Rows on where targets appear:

* * * *

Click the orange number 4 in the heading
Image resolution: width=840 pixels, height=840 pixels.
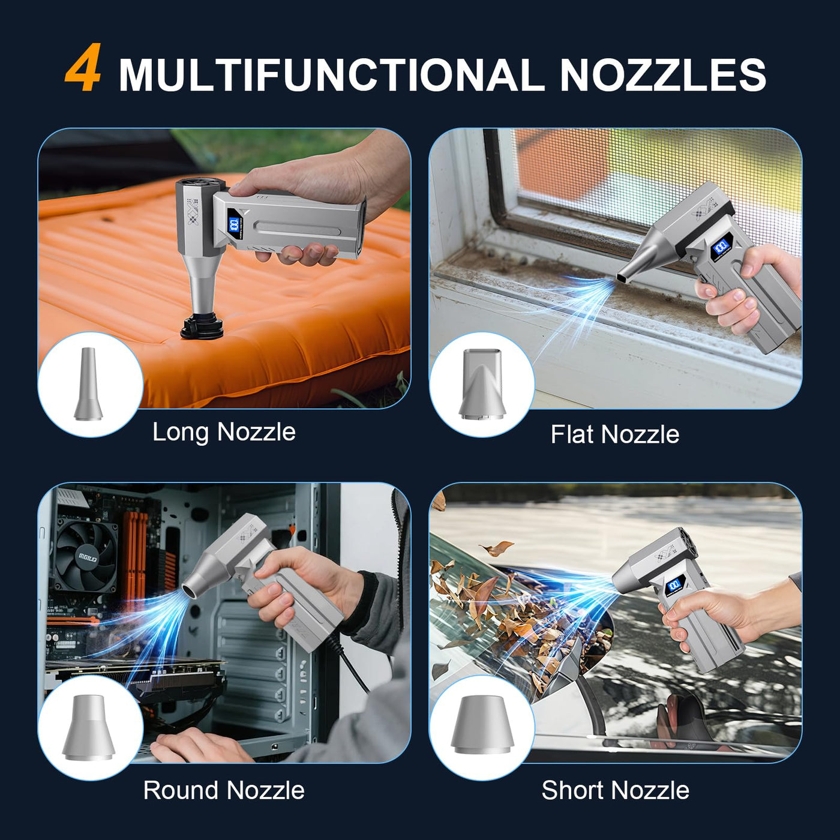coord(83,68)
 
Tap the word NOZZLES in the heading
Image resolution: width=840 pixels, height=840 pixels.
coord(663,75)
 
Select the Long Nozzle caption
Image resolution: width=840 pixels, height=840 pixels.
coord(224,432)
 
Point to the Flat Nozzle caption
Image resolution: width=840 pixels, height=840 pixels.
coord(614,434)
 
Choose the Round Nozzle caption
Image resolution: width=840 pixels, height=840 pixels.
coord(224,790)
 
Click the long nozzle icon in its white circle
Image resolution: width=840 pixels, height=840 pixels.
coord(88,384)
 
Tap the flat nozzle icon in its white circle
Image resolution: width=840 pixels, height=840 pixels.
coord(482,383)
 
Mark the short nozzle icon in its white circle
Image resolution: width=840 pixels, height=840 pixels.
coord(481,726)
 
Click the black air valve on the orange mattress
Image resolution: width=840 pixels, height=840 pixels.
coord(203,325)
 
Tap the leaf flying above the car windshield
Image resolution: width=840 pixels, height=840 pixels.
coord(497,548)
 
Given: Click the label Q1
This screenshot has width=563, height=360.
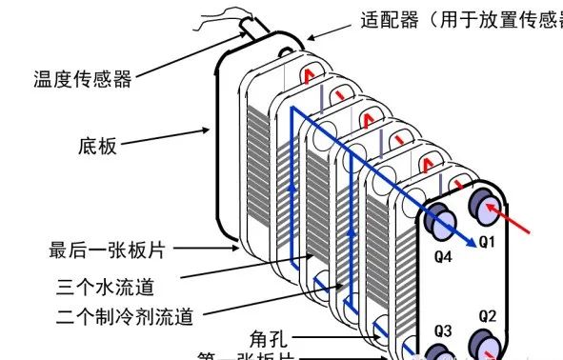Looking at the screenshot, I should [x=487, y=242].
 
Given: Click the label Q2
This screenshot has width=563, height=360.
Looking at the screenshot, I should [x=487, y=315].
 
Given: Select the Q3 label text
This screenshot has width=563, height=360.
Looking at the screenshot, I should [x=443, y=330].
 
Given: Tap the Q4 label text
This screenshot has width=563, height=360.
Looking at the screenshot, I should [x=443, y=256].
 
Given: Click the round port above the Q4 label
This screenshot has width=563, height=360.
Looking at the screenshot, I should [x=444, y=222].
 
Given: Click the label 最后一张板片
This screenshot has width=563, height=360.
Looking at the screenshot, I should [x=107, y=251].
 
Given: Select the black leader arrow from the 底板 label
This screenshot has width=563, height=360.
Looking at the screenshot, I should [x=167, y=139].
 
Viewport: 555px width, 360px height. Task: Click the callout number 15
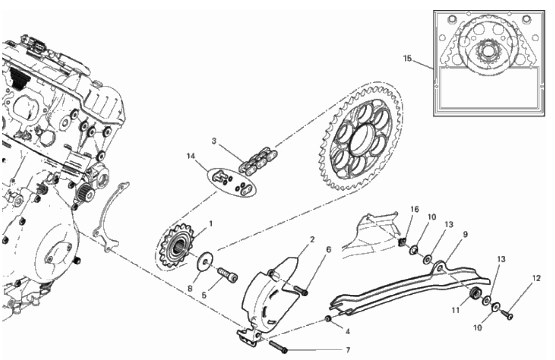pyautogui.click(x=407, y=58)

* * * *

### Given instruction
Recast every line of the rows above as a Markdown table with the columns "No." and "Text," giving each line its number and skipping blank lines. Leave the pictures out.

### Answer to this task
| No. | Text |
|---|---|
| 1 | Click the orange number 4 in the heading |
| 2 | Image resolution: width=840 pixels, height=840 pixels. |
| 3 | coord(83,68) |
| 4 | Tap the word NOZZLES in the heading |
| 5 | Image resolution: width=840 pixels, height=840 pixels. |
| 6 | coord(663,75) |
| 7 | Select the Long Nozzle caption |
| 8 | Image resolution: width=840 pixels, height=840 pixels. |
| 9 | coord(224,432) |
| 10 | Point to the Flat Nozzle caption |
| 11 | Image resolution: width=840 pixels, height=840 pixels. |
| 12 | coord(614,434) |
| 13 | Choose the Round Nozzle caption |
| 14 | Image resolution: width=840 pixels, height=840 pixels. |
| 15 | coord(224,790) |
| 16 | Click the long nozzle icon in its white circle |
| 17 | Image resolution: width=840 pixels, height=840 pixels. |
| 18 | coord(88,384) |
| 19 | Tap the flat nozzle icon in its white circle |
| 20 | Image resolution: width=840 pixels, height=840 pixels. |
| 21 | coord(482,383) |
| 22 | Mark the short nozzle icon in its white circle |
| 23 | Image resolution: width=840 pixels, height=840 pixels. |
| 24 | coord(481,726) |
| 25 | Click the black air valve on the orange mattress |
| 26 | Image resolution: width=840 pixels, height=840 pixels. |
| 27 | coord(203,325) |
| 28 | Tap the leaf flying above the car windshield |
| 29 | Image resolution: width=840 pixels, height=840 pixels. |
| 30 | coord(497,548) |
| 31 | Given: Click the label Q1 |
| 32 | This screenshot has width=563, height=360. |
| 33 | Looking at the screenshot, I should [x=487, y=242]. |
| 34 | Given: Click the label Q2 |
| 35 | This screenshot has width=563, height=360. |
| 36 | Looking at the screenshot, I should [x=487, y=315]. |
| 37 | Given: Select the Q3 label text |
| 38 | This screenshot has width=563, height=360. |
| 39 | Looking at the screenshot, I should [x=443, y=330]. |
| 40 | Given: Tap the Q4 label text |
| 41 | This screenshot has width=563, height=360. |
| 42 | Looking at the screenshot, I should [x=443, y=256]. |
| 43 | Given: Click the round port above the Q4 label |
| 44 | This screenshot has width=563, height=360. |
| 45 | Looking at the screenshot, I should [x=444, y=222]. |
| 46 | Given: Click the label 最后一张板片 |
| 47 | This screenshot has width=563, height=360. |
| 48 | Looking at the screenshot, I should [x=107, y=251]. |
| 49 | Given: Select the black leader arrow from the 底板 label |
| 50 | This screenshot has width=563, height=360. |
| 51 | Looking at the screenshot, I should [x=167, y=139]. |
| 52 | Viewport: 555px width, 360px height. Task: Click the callout number 15 |
| 53 | pyautogui.click(x=407, y=58) |